If we disregard other objects of allocation and focus on the economic distribution of wealth, it will be clear that wealth allocation is disparaged even in the United States. In 2010, for instance, the average household have a net worth of $498,800; while the median household only has $77,300 in net worth (Levine, 2012). Another study (Norton & Ariely, 2011) noted that more than 80 percent of the American wealth are owned by 20 percent of the American households. This indicates that most of the American households were economically below national average in net worth.
The stark gap between people in the current societies are real. Certainly, at a certain point, serious distributive injustice occurs as far as the principle of need is concerned. At the bottom of the economic quintiles in the American society, like any other society globally, people in dire need exists, which distributive justice should demand attention and solution at least at the need level. And, yet, the principle of accountability will dispute even the generous initiative of the need-based distributive justice. Equity, too, is a central issue, particularly the line of: Do those at the bottom quintile deserves or entitled for greater allocation of the national wealth? The conflicting state of philosophical thoughts with regards to distributive justice inevitably impacts on the relationship of current wealth distribution with both CSR and TBL. Have multinational corporations the obligation to distribute more wealth to the segment of societies at the bottom of the economic quintiles? Should doing so, will fulfilling the principle of need, satisfy the requirements of the principle of accountability? Should the principle of efficiency be justifiable as a focus of CSR and TBL?
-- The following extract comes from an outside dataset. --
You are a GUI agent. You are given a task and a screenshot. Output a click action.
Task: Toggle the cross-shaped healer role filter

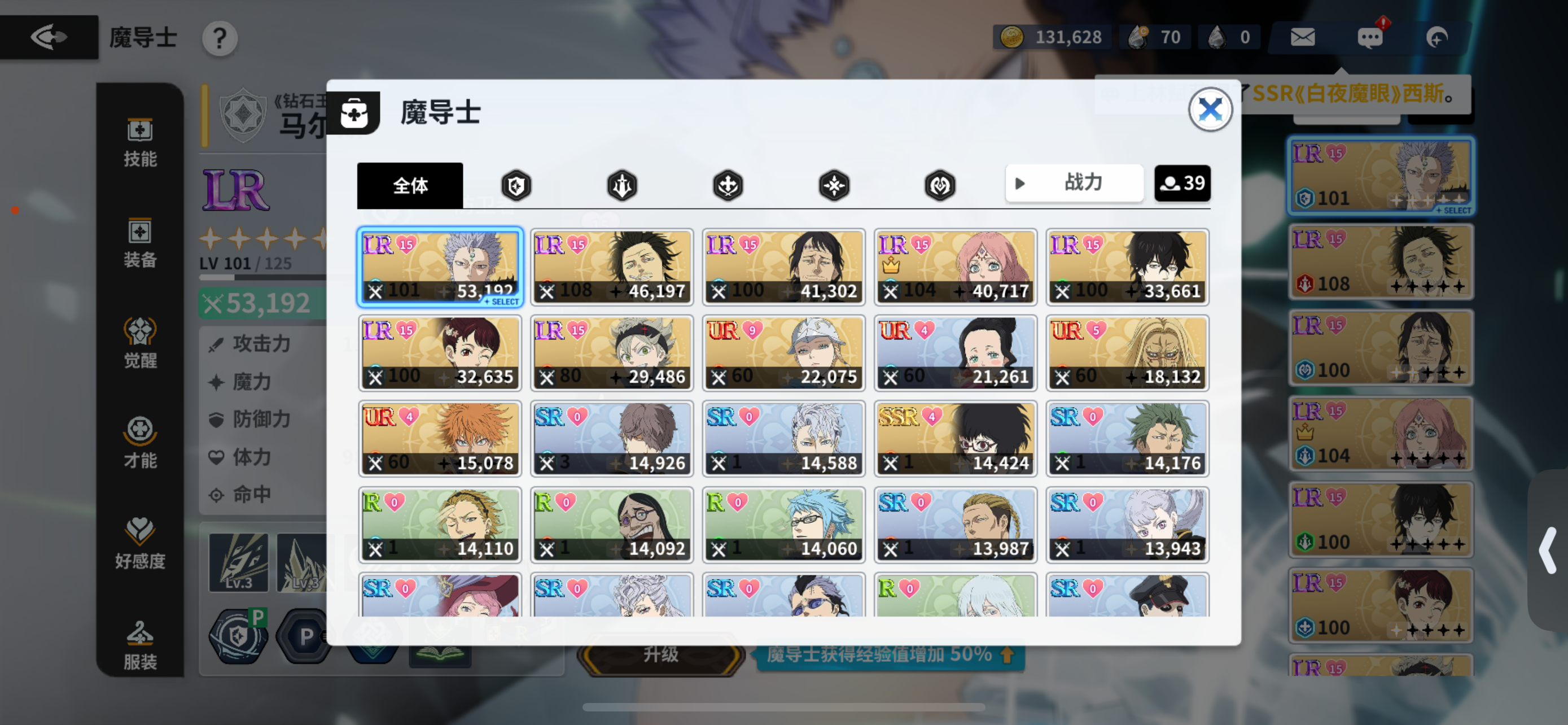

The same unresolved conflict in the understanding of distributive justice will visit the deliberation of multinational companies in devising their CSR and TBL strategies. In fact, in the issue of wealth distribution, there is an inherent conflict of interest involved between the need to follow the need principle of distributive justice and the managers’ fiduciary obligation to their shareholders, even to their direct stakeholders, such as their customers and employees. This conflict of interest can be illustrated in two simple questions that address basic issues on wealth transfer or allocation: Is it fair for the customers to pay more for a company’s product in order to support its social obligations? Is it fair to employees not to receive their share of wage increase corresponding to the expenditures allocated for social obligations? Does society, including the bottom economic quintile of society, have the priority in wealth allocation over direct stakeholders: investors, employees, and customers? Will it be insufficient to consider that these stakeholders, too, are members of that society?
Conclusion
The most objective stand that can be taken in this argument will be to disagree that society responsibility be made a legal obligation for multinational corporations because that will counter primarily to their fiduciary obligations with their shareholders. However, generosity flowing from the hearts of the primary stakeholders whose economic interests will be directly affected by CSR and TBL initiatives should be encourage; but not obligated. When that condition exists, going for TBL beyond CSR will become a work of corporate generosity to the society where its businesses operate.